「寄贈」の美学

Life Heart Message 2017.10.02

 

豪華なストークス邸の図書室の大理石の炉棚に開いた本の模様が施され、さらにその本には、次の言葉が記されていた。「議論できない者は愚か者であり、議論しない者は偽善者である。そして、議論しようとしないものは奴隷である。」この言葉に深く感動した若きアンドリュー・カーネギーは、その時「いつか必ず自分も図書室をつくろう。そしてこの部屋と同じように、私の図書室もこの言葉で飾るのだ」と決心した。

 

この誓いはニューヨークとスキボの図書室で実現する。

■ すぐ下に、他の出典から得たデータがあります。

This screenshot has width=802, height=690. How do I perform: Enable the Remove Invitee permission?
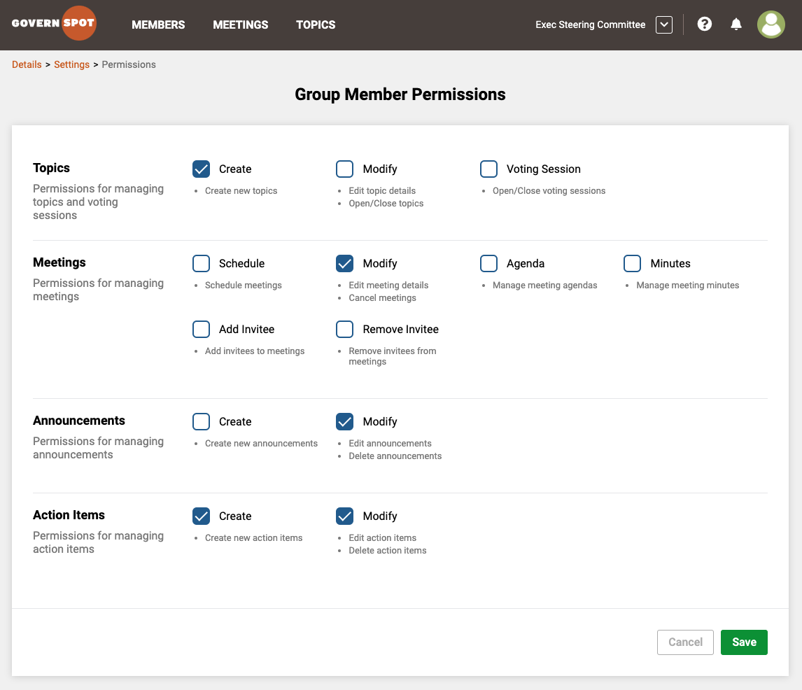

そして、ニューヨーク市にある68の公立図書館の分館建設に5025 万ドルを寄付。ブルックリン市の20の図書館を建て、アレゲニー市に公立図書館とホールを贈る。これをきっかけに、博物館、美術館、技術学校、そして子女のためのマーガレット・モリスン学校を建て、市民に公開。カーネギー・メロン工業大学設立。

 

「分配は過剰を取り除き、すべての人に充分な財産を与える」と、シェークスピアは言ったが、カーネギーの成功に多大なる貢献をしてくれた工場労働者に深い感謝をこめて、5 分利付き社債、400万ドルを贈呈。また労働災害の救済年金に加えて同様の債券100 ドルを寄贈し、利子をつけて総額2500 万ドルにする。

 

会心の事業「英雄基金」を設立し、大事故の時、人を救出するために勇敢な行動の先頭に立った人や、そのために自らの命を落とし、帰らぬ人となった遺族に援助資金を寄贈。祖国イギリスにも創設。さらにフランス、ドイツ、イタリア、ベルギー、オランダ、ノルウェー、スエーデン、スイス、そしてデンマークにも基金を広げた。

 

アメリカでは1430 人がこの基金を受け、生活を保障されている。教会にオルガン7689 台寄贈。鉄道年金基金、製鋼業年金や、ピッテンクリフ峡谷を買い取り、公園として寄付等、カーネギー氏の篤志家として1919 年に他界するまでに(2000 年の価値換算)で30 億ドルを寄付していた。

 

大恐慌がアメリカを襲った1931 年に労働者の家庭に生まれた男子は、成長して無一文から事業を起こし、努力によって莫大な富を築いた。彼は裕福な人物は「顕示や奢侈を戒め、慎ましく虚飾のない生活の範を垂れる」べきというカーネギーの教えに恥じぬ生き方をした。彼の母親は「お金はうんこみたいなものだから、ばらまいていろんなものの肥やしにして、物事を育てて実現させること」これが彼女の哲学であった。

 

世界最大級の成功をおさめた財団を作った彼の名は「チャック・フィーニー」は匿名で、大学、医療機関をはじめ、その他9 億ドルを寄付したのにだれも知らなかった。しかし無理であった。彼は古いゲール語のことわざに共感し、「死に装束にポケットはない」と4 半世紀で寄付した額は40 億ドル、20 億ドル強はアメリカへ、10 億ドル強はアイルランド島、オーストラリアとベトナムにそれぞれ2 億ドル、南アフリカでも大きな影響を持ち、イギリス、タイ、キューバ、バミューダにも広がっている。フィニーの民間外国ドナーは断トツの一位であった。

 

彼の黄金の志は、富は人助けに使うべきだという美学があった。